特に、モーツァルトとイタリア・オペラ界との美的つながり、とりわけジョヴァンニ・バッティスタ・ペルゴレージ(1710–1736)、ジョヴァンニ・パイジエッロ(1740–1816)、ドメニコ・チマローザ(1749–1801)といったナポリ楽派の作曲家たちとの関係に重点を置いて考察します。講義では、視聴覚資料、取り上げる作品に関する解説資料、および該当する台本(リブレット)を使用します。
レッスンプログラム:
1) コースの紹介。イタリア・バロック・オペラの喜劇的な役柄: *ラ・カリスト* (フランチェスコ・カヴァッリ/ジョヴァンニ・ファウスティニ)、ヴェネツィア、1651年。 ヴェネツィアの喜劇間奏曲の「野心的な女中」キャラクター: *ピンピノーネ* (トマーゾ・アルビノーニ/ピエトロ・パリアーティ)、ヴェネツィア、1708年。
2) ナポリの方言の部分をフィーチャーしたナポリの *オペラ ブッファ*: *Lo frate ‘nnamorato* (ペルゴレージ/フェデリコ)、ナポリ、1732 年。
3) *Querelle des Bouffons* (喜劇俳優の喧嘩): *La serva Padrona* (ジョヴァンニ・バッティスタ・ペルゴレージ/ジェンナーロ・アントニオ・フェデリコ)、ナポリ1733年/パリ1752年。

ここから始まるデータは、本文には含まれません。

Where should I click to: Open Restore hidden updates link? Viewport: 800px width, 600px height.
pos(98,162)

4) 若いモーツァルトのイタリア語 *オペラ ブッファ* でのデビュー — イタリア語とドイツ語の両方の台本を含むバージョン: *La finta giardiniera* (モーツァルト/ジュゼッペ ペトロセッリーニ)、ミュンヘン 1775 年。 *Die Gärtnerin aus Liebe* (モーツァルト/ヨーゼフ・シュティーレ)、アウグスブルク、1780 年。
5) モーツァルトとロレンツォ・ダ・ポンテによるイタリア三部作 — *ドラマ・ジョコーソ*の神格化: *ドン・ジョヴァンニ*、プラハ、1787年。

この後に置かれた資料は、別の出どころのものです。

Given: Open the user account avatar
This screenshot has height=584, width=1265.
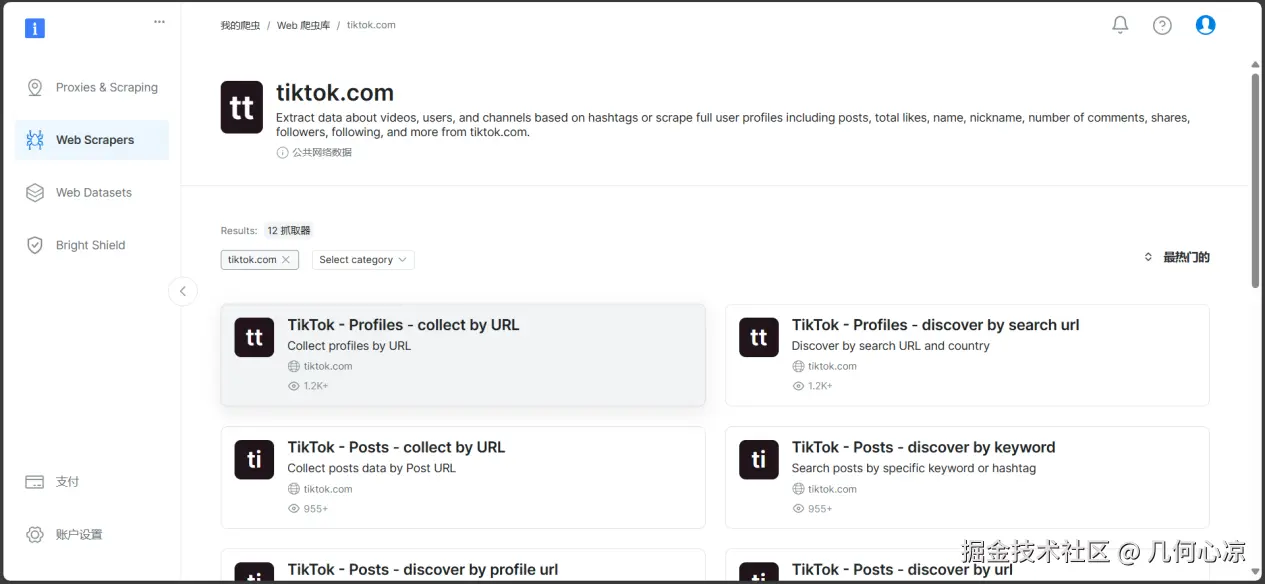Looking at the screenshot, I should 1205,25.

6) パイジエロの *commedia per musica*: モーツァルトの *drama giocoso* に向けて。 *Nina、ossia la pazza per amore* (パイジエッロ/カルパーニ/ロレンツィ、フランスの台本に基づく)、カゼルタ 1789 / ナポリ 1790。

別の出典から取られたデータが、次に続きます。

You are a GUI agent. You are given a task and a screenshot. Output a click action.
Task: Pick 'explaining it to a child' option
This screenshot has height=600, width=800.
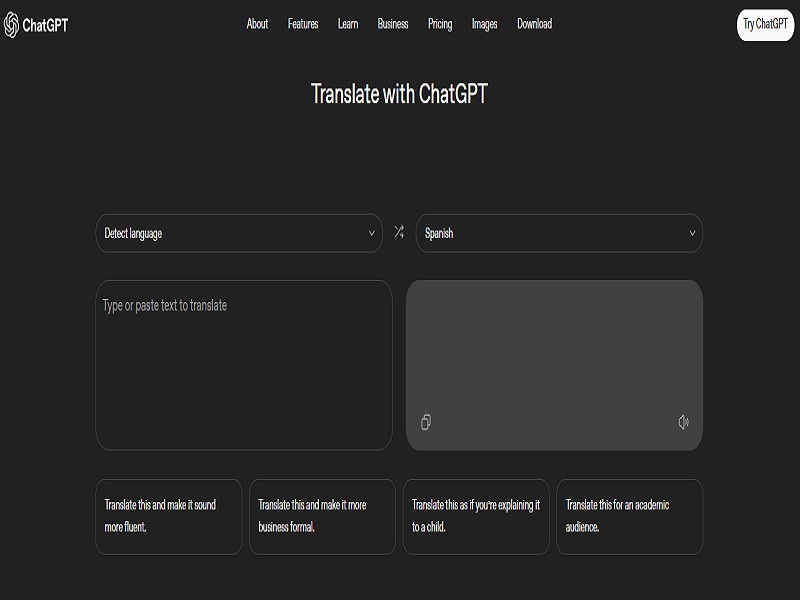477,516
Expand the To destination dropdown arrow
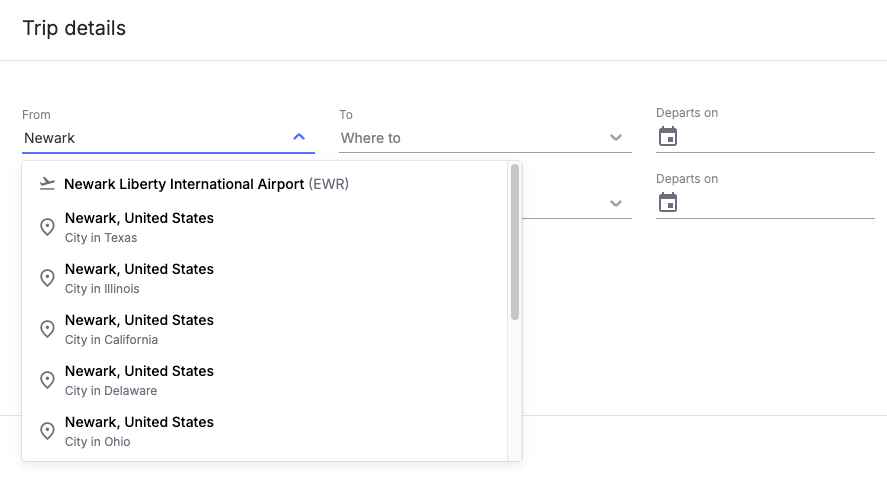887x478 pixels. [616, 138]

7) ドイツ語 *Singspiel* バージョンでは *Die Zauberflöte* (魔笛)、イタリア語 *opera buffa* バージョンでは *Il flauto magico*。初演:1791年ウィーン。
8) ウィーン宮廷でのアンコール: *Il matrimonio segreto* (Cimarosa/Giovanni Bertati)、ウィーン 1792。
9) モーツァルトのイタリア人後継者:ジョアキーノ・ロッシーニ。 *ラ・チェネレントラ* (ロッシーニ/ヤコポ・フェレッティ)、ローマ、1817年。
10) ジュゼッペ・ヴェルディが*オペラ・ブッファ*に挑戦します: *Un…「王国の日」ヴェルディ/フェリーチェ・ロマーニ、ミラノ、1840年。
使用教材
講師配布資料

ジョルジョチーニ財団でバロック音楽とベルカント史を学ぶ。慶応義塾外国語学校、玉川大学、ワシントンDCカーザイタリアーナでイタリア語やオペラ文化を教える。